Fanni Schmidt-Biernoth kämpft jeden Tag aufs Neue. Mit der Gesundheit, die seit Jahren an ihren Kräften zerrt. Die 46-Jährige aus Bernstadt leidet an Multipler Sklerose (MS), einer schweren und entzündlichen Erkrankung des Zentralen Nervensystems, die Gehirn und Rückenmarkt betrifft. MS ist unheilbar, aber die Symptome lassen sich mit Medikamenten eindämmen. Sie wird deswegen seit Jahren in der MS-Ambulanz des Städtischen Klinikums Görlitz betreut.

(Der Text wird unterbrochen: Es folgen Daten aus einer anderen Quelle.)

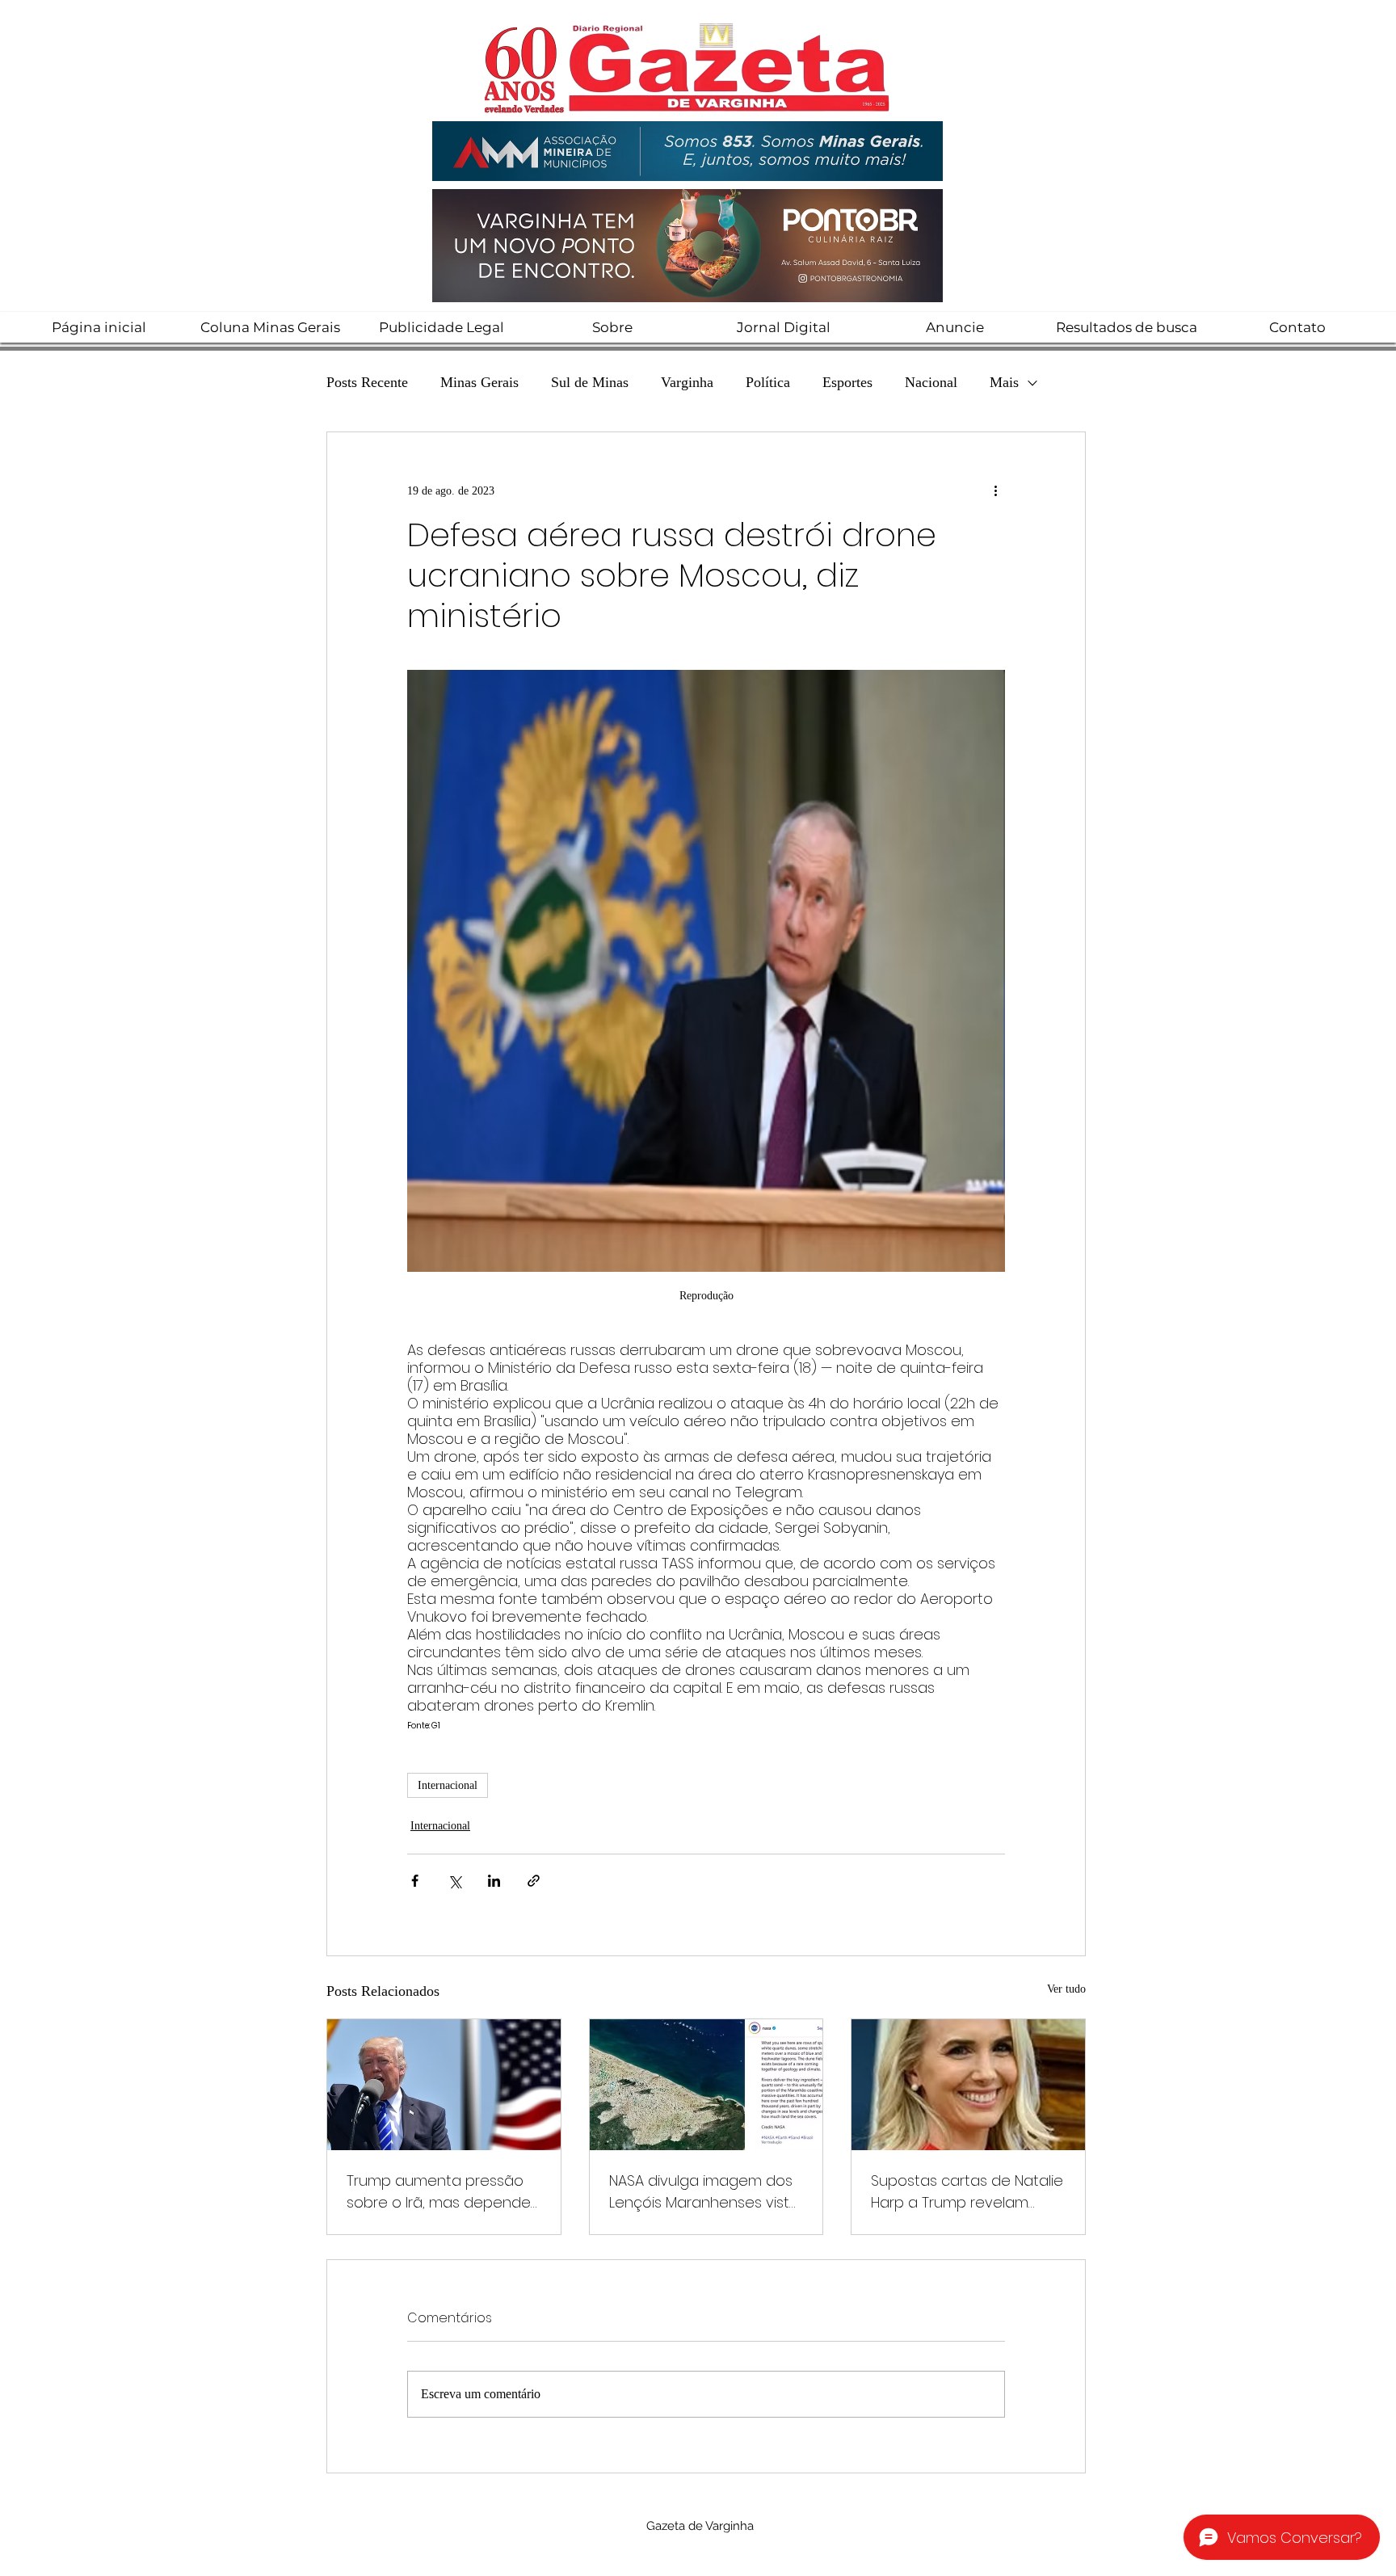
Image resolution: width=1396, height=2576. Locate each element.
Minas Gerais (479, 382)
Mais (1004, 382)
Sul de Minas (590, 382)
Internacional (447, 1785)
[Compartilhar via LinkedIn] (494, 1880)
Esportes (847, 382)
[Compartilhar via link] (533, 1880)
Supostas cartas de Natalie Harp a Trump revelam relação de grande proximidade (967, 2191)
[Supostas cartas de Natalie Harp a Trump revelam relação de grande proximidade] (968, 2084)
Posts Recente (367, 382)
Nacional (931, 382)
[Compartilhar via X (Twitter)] (454, 1880)
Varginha (687, 382)
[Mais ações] (995, 490)
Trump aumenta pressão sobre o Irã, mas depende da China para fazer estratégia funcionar (439, 2191)
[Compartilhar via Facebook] (415, 1880)
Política (768, 382)
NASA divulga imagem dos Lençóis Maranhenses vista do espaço (704, 2191)
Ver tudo (1066, 1989)
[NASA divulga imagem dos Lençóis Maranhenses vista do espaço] (706, 2084)
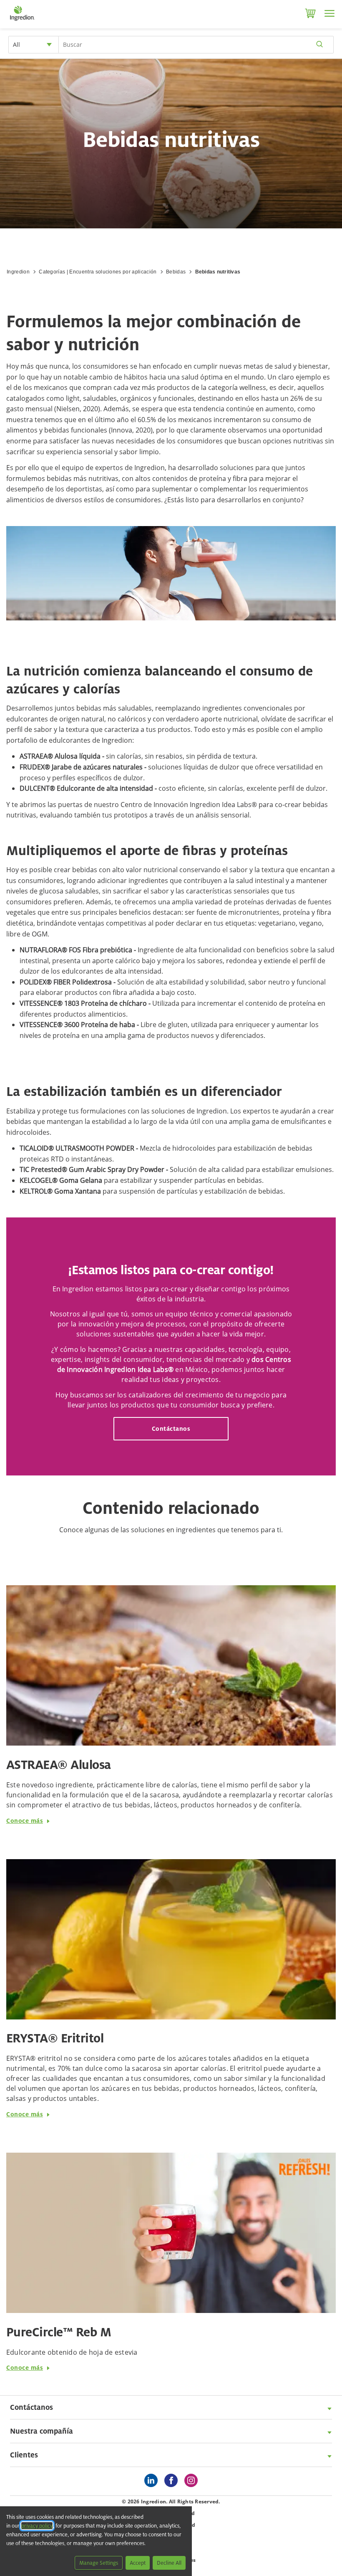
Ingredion (18, 272)
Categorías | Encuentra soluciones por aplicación (97, 272)
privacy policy (37, 2525)
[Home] (22, 20)
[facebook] (173, 2481)
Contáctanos (171, 1428)
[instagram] (193, 2481)
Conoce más (24, 1820)
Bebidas (176, 272)
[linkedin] (153, 2481)
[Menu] (329, 13)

Kraftlosigkeit, Sehstörungen, starke Muskelverspannungen – die Symptome von MS sind unterschiedlich. Es gilt deswegen als „Krankheit der 1.000 Gesichter“, sagt Schmidt-Biernoth - aber dabei werde oft vergessen: "Wir Patienten haben auch noch die Gesichter, die wir verbergen". Viele kennen Frau Schmidt-Biernoth aus dem Alltag als fröhlichen, strahlenden Menschen. Im Gespräch mit der Redaktion redet sie offen über ihr Leben und ihre Beschwerden, schildert manches mit Humor - aber immer lachen, das kann sie nicht, auch wenn Freunde es ihr oft nachsagen, in Anspielung an einen bekannten Schlagertext. Doch das ist auch gar nicht ihr Anspruch: "Ich will zu mir selber stehen und nicht so sein wie mich die anderen gerne haben wollen", sagt sie. Dazu gehört für sie auch, Momente der Schwäche zuzulassen.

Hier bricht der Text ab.